Seitenauszug ::
- - - -
Barbara S.: Ja, der Südtiroler Speck ist schon einzigartig im Geschmack. Wir als Siebenförcher Gruppe stehen für Qualität und Tradition. Da darf der Speck natürlich nicht fehlen. Durch den Grundsatz „wenig Salz, wenig Rauch und viel frische Luft“ erhält er seine Einzigartigkeit. Bei der Herstellung wird die mediterrane und die nordeuropäische Herstellungsart von Schinkenspeck kombiniert und somit ein einmaliges Produkt geschaffen. Zum einen wird durch Salz und Lufttrocknung den Schweineschlegeln das Wasser entzogen und zum anderen wird der Speck gewürzt und geräuchert. Die Symbiose des Räucherns und Lufttrocknens sowie die Gewürzmischungen machen den Südtiroler Speck g.g.A. einzigartig und unverwechselbar.
MS: Wurde damals, nach der Gründung 1930, auch schon Speck hergestellt?
- - - -
Arbeitsanweisung ::
Bitte schreibe den Abschnitt über den Südtiroler Speck zwischen "Barbara S.: Ja, der" und "einzigartig und unverwechselbar.", beides eingeschlossen, neu und setze dabei "Meersalz" an die Stelle von "Salz". Die Daten werden hierfür nicht gebraucht.
- - - -
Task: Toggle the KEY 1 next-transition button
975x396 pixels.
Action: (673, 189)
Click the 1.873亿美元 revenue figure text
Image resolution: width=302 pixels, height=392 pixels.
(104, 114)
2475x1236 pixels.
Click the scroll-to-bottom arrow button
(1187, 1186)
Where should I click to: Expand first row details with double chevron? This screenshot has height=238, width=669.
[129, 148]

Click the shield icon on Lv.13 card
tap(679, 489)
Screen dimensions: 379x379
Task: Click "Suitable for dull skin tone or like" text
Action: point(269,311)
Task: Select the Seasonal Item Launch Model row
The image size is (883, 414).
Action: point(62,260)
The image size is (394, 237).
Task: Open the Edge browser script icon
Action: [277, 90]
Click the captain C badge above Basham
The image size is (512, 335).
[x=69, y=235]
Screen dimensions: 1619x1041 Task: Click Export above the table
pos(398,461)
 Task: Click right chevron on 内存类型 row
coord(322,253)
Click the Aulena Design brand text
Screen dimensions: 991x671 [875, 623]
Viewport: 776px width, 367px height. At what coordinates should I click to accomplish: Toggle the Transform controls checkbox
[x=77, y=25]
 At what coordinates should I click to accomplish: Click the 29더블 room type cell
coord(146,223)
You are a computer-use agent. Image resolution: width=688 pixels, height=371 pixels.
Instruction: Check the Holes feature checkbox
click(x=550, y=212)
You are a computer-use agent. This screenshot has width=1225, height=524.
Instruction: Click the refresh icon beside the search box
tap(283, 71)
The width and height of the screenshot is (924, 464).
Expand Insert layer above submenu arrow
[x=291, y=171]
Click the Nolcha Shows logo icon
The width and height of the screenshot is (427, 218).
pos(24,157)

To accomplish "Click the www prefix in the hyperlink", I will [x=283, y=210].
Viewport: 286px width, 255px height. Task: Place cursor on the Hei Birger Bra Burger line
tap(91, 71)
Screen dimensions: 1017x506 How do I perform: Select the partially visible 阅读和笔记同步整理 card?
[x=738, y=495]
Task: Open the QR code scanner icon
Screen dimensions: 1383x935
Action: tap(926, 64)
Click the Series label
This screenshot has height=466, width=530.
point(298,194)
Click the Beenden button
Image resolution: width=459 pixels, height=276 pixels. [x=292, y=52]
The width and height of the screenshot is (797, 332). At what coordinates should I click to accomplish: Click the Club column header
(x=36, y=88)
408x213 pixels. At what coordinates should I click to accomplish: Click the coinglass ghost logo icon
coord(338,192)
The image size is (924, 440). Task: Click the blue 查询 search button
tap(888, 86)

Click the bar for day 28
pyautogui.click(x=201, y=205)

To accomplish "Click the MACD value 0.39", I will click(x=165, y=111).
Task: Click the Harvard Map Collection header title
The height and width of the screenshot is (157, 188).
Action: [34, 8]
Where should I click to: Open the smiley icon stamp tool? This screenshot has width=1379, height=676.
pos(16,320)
- - - -
Erledigte Aufgabe ::
Barbara S.: Ja, der Südtiroler Speck ist schon einzigartig im Geschmack. Wir als Siebenförcher Gruppe stehen für Qualität und Tradition. Da darf der Speck natürlich nicht fehlen. Durch den Grundsatz „wenig Meersalz, wenig Rauch und viel frische Luft“ erhält er seine Einzigartigkeit. Bei der Herstellung wird die mediterrane und die nordeuropäische Herstellungsart von Schinkenspeck kombiniert und somit ein einmaliges Produkt geschaffen. Zum einen wird durch Meersalz und Lufttrocknung den Schweineschlegeln das Wasser entzogen und zum anderen wird der Speck gewürzt und geräuchert. Die Symbiose des Räucherns und Lufttrocknens sowie die Gewürzmischungen machen den Südtiroler Speck g.g.A. einzigartig und unverwechselbar.